What you will do: Where in the listing does the word "Disable" appear? Report each line that holds it.
=== Input data ===
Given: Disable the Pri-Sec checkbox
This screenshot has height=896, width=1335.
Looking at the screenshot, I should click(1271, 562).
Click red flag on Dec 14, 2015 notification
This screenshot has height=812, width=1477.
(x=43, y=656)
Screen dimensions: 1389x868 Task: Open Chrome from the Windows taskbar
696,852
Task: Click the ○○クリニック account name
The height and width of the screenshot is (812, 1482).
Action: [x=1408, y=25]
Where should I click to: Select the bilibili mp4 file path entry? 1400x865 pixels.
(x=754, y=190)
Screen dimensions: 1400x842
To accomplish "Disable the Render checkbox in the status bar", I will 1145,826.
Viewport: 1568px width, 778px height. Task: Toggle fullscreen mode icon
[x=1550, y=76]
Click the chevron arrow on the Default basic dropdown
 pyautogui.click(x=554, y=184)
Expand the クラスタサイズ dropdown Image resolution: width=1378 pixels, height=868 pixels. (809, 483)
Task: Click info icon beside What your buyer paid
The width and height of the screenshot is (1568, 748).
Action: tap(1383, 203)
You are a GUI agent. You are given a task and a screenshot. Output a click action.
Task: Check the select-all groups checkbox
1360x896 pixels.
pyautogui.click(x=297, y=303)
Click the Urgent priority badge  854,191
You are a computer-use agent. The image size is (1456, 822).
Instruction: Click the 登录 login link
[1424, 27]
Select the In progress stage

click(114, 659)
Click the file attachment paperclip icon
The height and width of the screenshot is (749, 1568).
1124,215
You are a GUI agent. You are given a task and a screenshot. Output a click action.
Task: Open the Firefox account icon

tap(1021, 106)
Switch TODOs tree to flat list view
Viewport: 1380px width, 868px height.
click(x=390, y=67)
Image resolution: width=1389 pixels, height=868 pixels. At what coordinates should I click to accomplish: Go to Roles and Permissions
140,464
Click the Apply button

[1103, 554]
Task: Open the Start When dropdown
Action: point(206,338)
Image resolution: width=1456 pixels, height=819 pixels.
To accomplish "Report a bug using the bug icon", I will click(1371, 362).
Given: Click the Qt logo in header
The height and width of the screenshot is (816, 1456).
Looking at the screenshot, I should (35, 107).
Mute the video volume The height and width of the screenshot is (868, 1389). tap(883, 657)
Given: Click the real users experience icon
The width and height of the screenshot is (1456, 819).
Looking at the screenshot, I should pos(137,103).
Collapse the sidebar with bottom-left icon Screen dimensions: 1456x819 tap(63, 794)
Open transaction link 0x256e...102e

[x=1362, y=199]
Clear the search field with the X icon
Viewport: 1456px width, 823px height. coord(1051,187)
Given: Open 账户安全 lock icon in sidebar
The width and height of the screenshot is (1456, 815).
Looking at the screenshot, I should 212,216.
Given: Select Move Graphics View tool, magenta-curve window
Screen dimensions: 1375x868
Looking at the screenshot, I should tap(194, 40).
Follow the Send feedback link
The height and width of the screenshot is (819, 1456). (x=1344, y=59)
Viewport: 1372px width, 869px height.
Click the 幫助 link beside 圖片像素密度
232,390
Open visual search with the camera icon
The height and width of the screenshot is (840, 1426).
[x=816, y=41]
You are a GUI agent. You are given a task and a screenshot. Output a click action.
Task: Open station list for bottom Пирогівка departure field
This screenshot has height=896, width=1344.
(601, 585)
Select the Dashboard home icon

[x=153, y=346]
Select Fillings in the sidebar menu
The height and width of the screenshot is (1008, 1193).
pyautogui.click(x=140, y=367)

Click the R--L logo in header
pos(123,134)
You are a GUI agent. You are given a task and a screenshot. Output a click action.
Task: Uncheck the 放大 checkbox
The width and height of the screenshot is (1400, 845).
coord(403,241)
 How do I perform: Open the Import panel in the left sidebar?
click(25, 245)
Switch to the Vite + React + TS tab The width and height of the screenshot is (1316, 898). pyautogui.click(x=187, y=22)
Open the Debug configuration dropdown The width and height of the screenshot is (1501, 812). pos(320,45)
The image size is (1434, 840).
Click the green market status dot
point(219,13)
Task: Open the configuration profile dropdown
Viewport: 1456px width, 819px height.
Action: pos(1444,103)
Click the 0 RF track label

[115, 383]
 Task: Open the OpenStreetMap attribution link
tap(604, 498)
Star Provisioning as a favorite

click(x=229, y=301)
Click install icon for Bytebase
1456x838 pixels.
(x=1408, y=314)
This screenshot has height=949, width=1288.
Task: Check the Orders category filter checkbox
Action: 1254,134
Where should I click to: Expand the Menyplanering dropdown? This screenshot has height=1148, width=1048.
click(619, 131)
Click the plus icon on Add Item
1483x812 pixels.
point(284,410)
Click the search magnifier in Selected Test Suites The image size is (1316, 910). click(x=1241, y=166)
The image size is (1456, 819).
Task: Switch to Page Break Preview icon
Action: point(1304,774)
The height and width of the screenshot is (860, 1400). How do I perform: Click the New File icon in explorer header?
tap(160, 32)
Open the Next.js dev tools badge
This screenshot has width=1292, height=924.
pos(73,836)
===
Written answer:
Given: Disable the Pri-Sec checkbox
To accomplish "Disable the Render checkbox in the status bar", I will 1145,826.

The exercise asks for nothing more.